Ella was sighted several times over the week after Ray and Jennie were last seen, before finally trotting her way to the Sandstone Caravan Park in late March 2015. She was first spotted by another group of prospectors on the morning of the 22nd, not long after the last person to see Ray and Jennie alive had returned to Perth. Ella was sitting up on her camp bed, alert but not aggressive, guarding their campsite. Later that same day, Ella was spotted by a pastoralist out on the Payne’s Find to Sandstone Road, some four to five kilometres from camp. Ella was then sighted out on the same road again by one of the shire workers two days later, on the 24th.
Five days after Ray and Jennie were last seen, on the 27th, another group of prospectors passed by Ray and Jennie’s campsite and saw Ella on her guard—she had made her way back to camp, or perhaps had been back and forth between the road and camp, searching for her companions for that long week alone in the Outback.
The next day, on the 28th, Ella had somehow made her way to Sandstone, roughly thirty kilometres from the campsite, and was taken in by the caravan park manager who fed and watered the Great Dame.
Alarms were subsequently raised as to Ray and Jennie’s mysterious disappearance.
We have questioned whether the police believe Ray and Jennie’s murders were planned, for numerous reasons. The police have maintained their belief that it was not, based on the number of mistakes made. Lately we would counter this claim given that the perpetrator is still a free man…
One of the supposed mistakes made, or perhaps a better way of looking at it: occurrences in a prosecutor’s favour, is the fact that Ella was alive and well, and raised the alarm very soon after their initial disappearance. Why would someone leave a dog at the campsite, alive and able to do draw attention?
I’d only be guessing, but given the abundance of wild-dog baits in the area, not to mention all those mineshafts, I’d say that someone possibly assumed Ella would soon perish regardless, so why add a murdered dog to the mix. That way, no linking of evidence, and it would have been credible to assume no alarms would be raised for their disappearance for many weeks. In the shorter period, Ella would guard their camp and keep potential sticky-beaks off the scent.
Plan enacted, and was going well, until…
Ella arriving in town a week after the event would have been unfathomable. Yet, the Great Dame did so with ease.
The investigation very soon went on to paint an incredulous picture of Ella, based on the statements of that someone who shan’t be named. Short Grumpy bloke, bald head, malevolent frown, likes telling fairytale stories—you know the one. He maintains that Ella constantly chased kangaroos during their weekend at the Sandstone camp, resulting in Ray and Jennie repeatedly chasing after her, and their prospecting plans thus thwarted by this evil, manic creature.
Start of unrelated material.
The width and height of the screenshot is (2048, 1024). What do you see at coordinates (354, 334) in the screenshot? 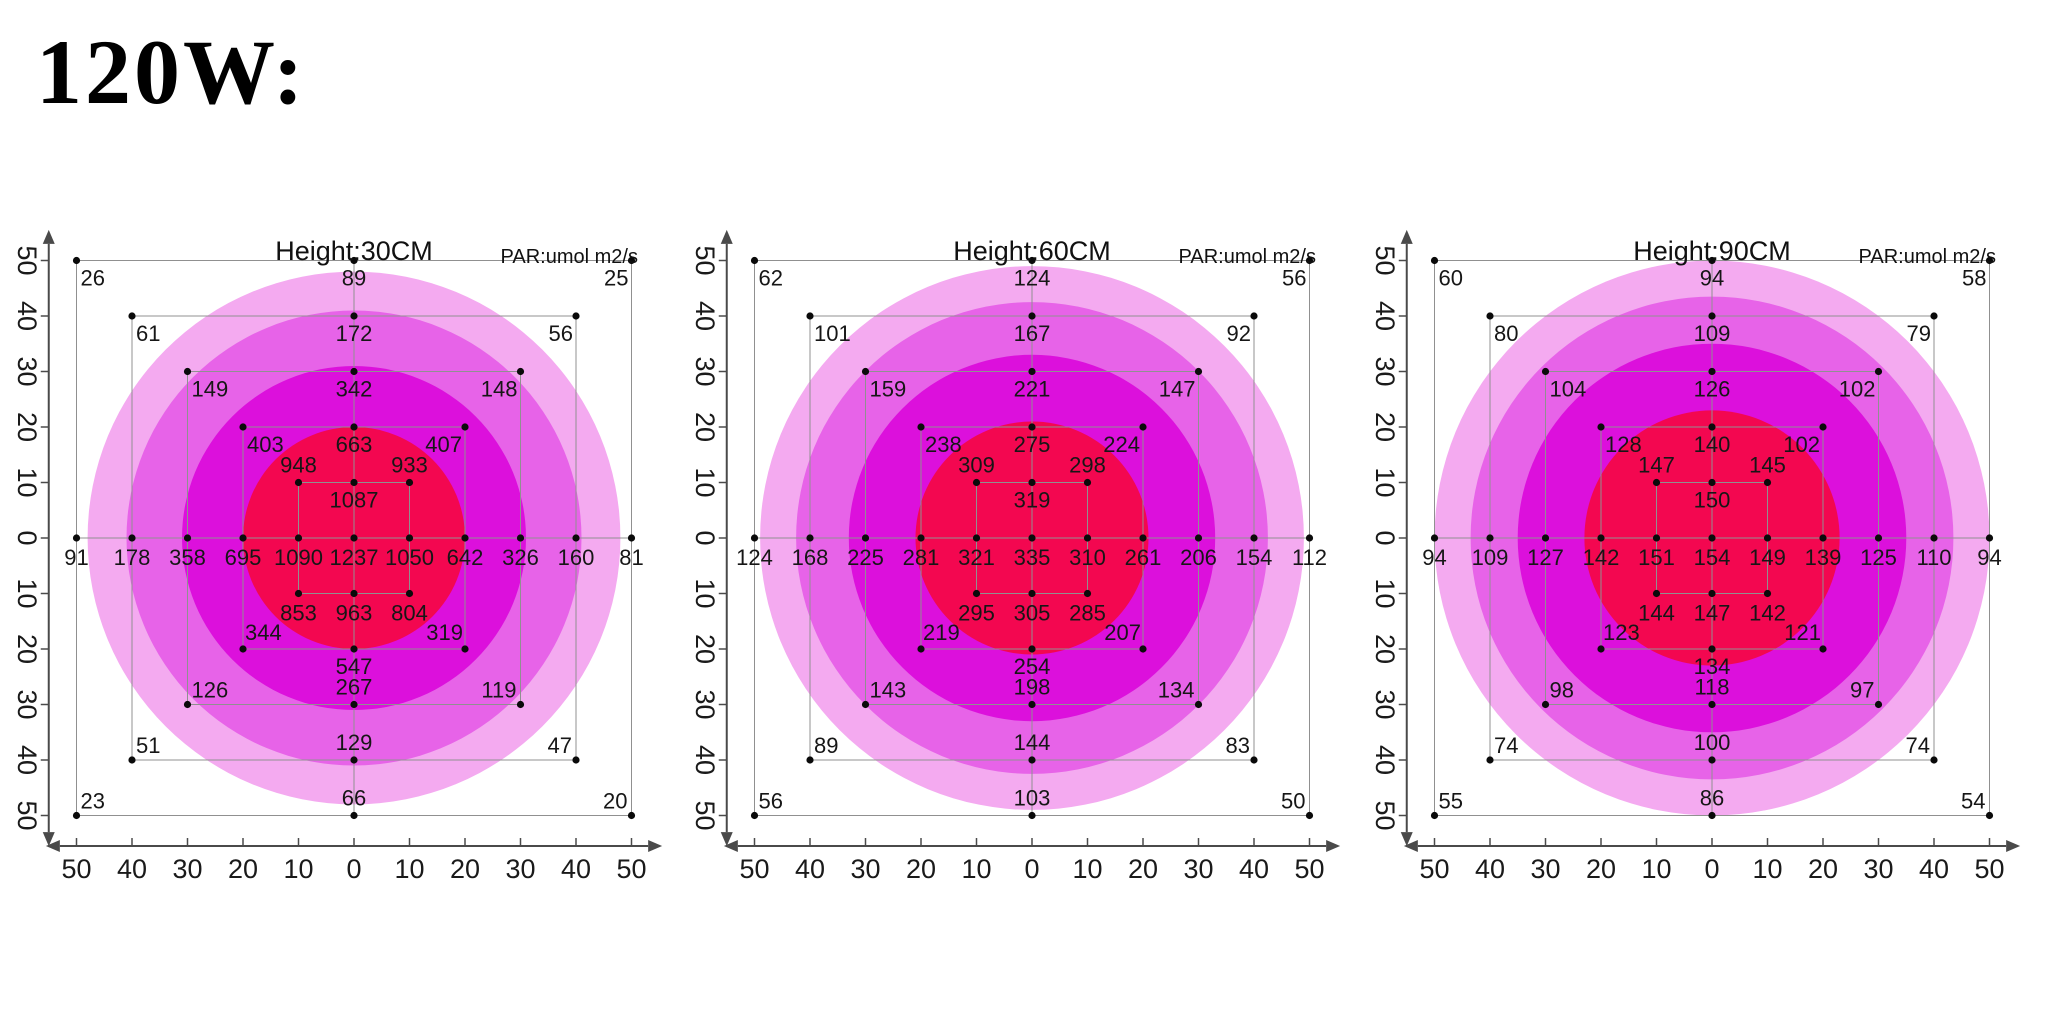
I see `data-point-value: 172` at bounding box center [354, 334].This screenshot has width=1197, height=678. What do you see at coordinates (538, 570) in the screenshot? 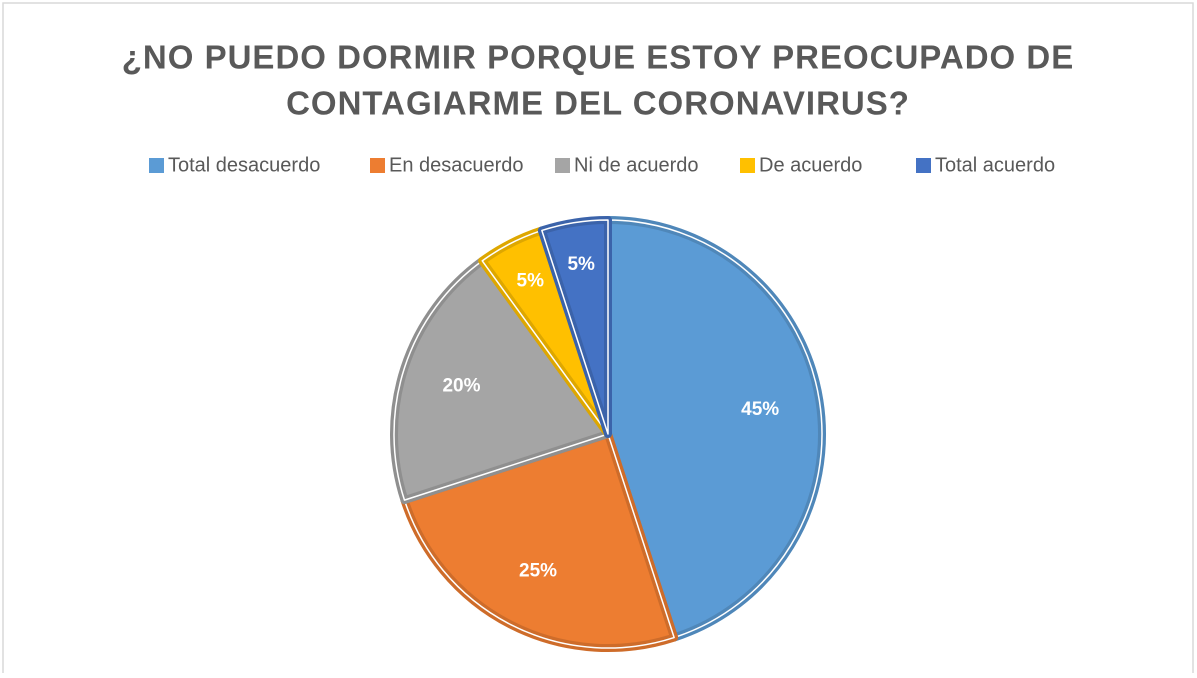
I see `data-label: 25%` at bounding box center [538, 570].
His further suggestion, after Ray was found, was that Ray must have tripped and fallen down the mineshaft on one of these chases, after that someone had left.
Cool story. Look out, we're working with a criminal genius here...
If you want to read the fairytale scenario, go to paragraph 82 of the Coroner’s Findings. I can’t see the point in giving any of it further airtime. Thankfully the scenario was succinctly dismissed by the Coroner at paragraph 84: "Ella was not tethered when she was returned to the campsite, nor at any other stage, which would appear puzzling if she had the tendency to bolt." Puzzling indeed.
Unfortunately, however, the investigation was forced to cover all bases, including this proposed fairytale scenario. Consequently a search and rescue expert was called in to review the LandSAR search, and offer advice. His report was on the premise of Ray and Jennie disbanding a quad bike three hundred metres from camp, Ray continuing on foot for another kilometre and a half, before losing footing on a steep, then falling feet-first down a narrow shaft opening, plummeting twelve metres past a veritable rabbit-warren of ridges, openings and ledges, hitting a conical mound of debris causing his body to slide to rest in the position later found... The expert review then suggests that Jennie would have become disoriented, and wandered away from the path back to camp and eventually succumbed to the elements in places unknown.
Wowsers.
That particular expert gave his witness statement on day five of the inquest. As necessary as it was—to cover all possible scenarios—you could hear the eyeballs rolling in the family gallery during the five hour monologue, such was the disdain. The result was that, yes, had that been the actual scenario, as unlikely as it was, then the search and rescue operation would have found Jennie.
Please don’t make me spell out the obvious…
Anyway, just to prolong this fairytale, that afternoon one of the many media personalities who were in court attendance ran this compelling account:
Kehlet prospectors' mystery disappearance may be down to their dog, expert says
Senior Sergeant Jim Whitehead, a search and rescue expert with Queensland Police, was asked to review the search operation undertaken by the WA authorities and provide a possible scenario for what happened.
On Friday, he testified that based on information he had been given and an examination of the scene, it was his opinion the Kehlets left their campsite hastily on their quad bike to look for their dog, which liked to chase animals.
He said at some stage he thought they had got off the quad bike, which was found about 300 metres away from the camp, and as Mr Kehlet was running up a rise leading to a mineshaft, he had tripped and fallen into it.
It of course caused much further speculation in the public by way of social media. Thankfully Ella was no longer around to see her good name dragged through the muck and filth.
Ella, the most placid and loving Great Dame you could ever hope to meet; Ella the lover of rural, farm life; Ella the campsite guard; Ella, who was constantly by Ray and Jennie’s side up until that time in 2015, passed away in April 2018 while being cared for by family members. She was twelve years old, which is a millennia in giant-dog-years, further indicating how large her heart must have been.
I’d like to finish this post off with a personal account of my own. As many know, Ray and I were not close for the years prior to his death, so I only encountered Ella a few short times afterward.
I recall one time sitting at the table out on their hobby farm, discussing necessary maintenance schedules or how we were going to get the lambs shorn, or whose turn it was to be accused of stealing a quad next, when suddenly the sunlight was temporarily blocked by a giant shape passing by. A great weight soon slumped itself onto my lap. I looked down to see Ella's giant head resting on my leg, and her gorgeous, sorrowful eyes staring back at me, requesting a pat.
My God she was beautiful, and what a pleasure it was to have those moments; despite all that was going on there and elsewhere, Ella the Great Dame took it upon herself to welcome us to her family's home.
Vale Ella. May she have finally found her much loved companions in the afterlife.